■ **HOW TO COMPLETE THIS TASK**:
Your answer should be the lines below from the one with "Otázky (174, 239)" to the one with "Extension at NC A&T (98, 2397)", both included, given again exactly and with nothing added.

■ **RECORDS FOR THE TASK**:

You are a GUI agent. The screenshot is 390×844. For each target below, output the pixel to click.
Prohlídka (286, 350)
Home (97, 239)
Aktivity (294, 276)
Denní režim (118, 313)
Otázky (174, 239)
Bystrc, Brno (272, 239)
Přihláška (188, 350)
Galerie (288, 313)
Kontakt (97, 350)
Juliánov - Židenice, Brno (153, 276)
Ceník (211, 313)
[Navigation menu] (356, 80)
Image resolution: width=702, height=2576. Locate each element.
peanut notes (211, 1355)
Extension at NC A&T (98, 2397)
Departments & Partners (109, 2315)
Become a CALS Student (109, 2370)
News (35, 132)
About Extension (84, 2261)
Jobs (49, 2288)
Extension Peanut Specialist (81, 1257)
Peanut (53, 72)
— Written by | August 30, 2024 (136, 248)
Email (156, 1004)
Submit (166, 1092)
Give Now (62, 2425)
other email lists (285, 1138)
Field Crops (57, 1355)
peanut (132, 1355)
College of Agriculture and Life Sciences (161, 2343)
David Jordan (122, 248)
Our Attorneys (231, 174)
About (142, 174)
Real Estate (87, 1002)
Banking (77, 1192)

■ **RESULT FOR THIS TASK**:
Otázky (174, 239)
Bystrc, Brno (272, 239)
Přihláška (188, 350)
Galerie (288, 313)
Kontakt (97, 350)
Juliánov - Židenice, Brno (153, 276)
Ceník (211, 313)
[Navigation menu] (356, 80)
Image resolution: width=702, height=2576. Locate each element.
peanut notes (211, 1355)
Extension at NC A&T (98, 2397)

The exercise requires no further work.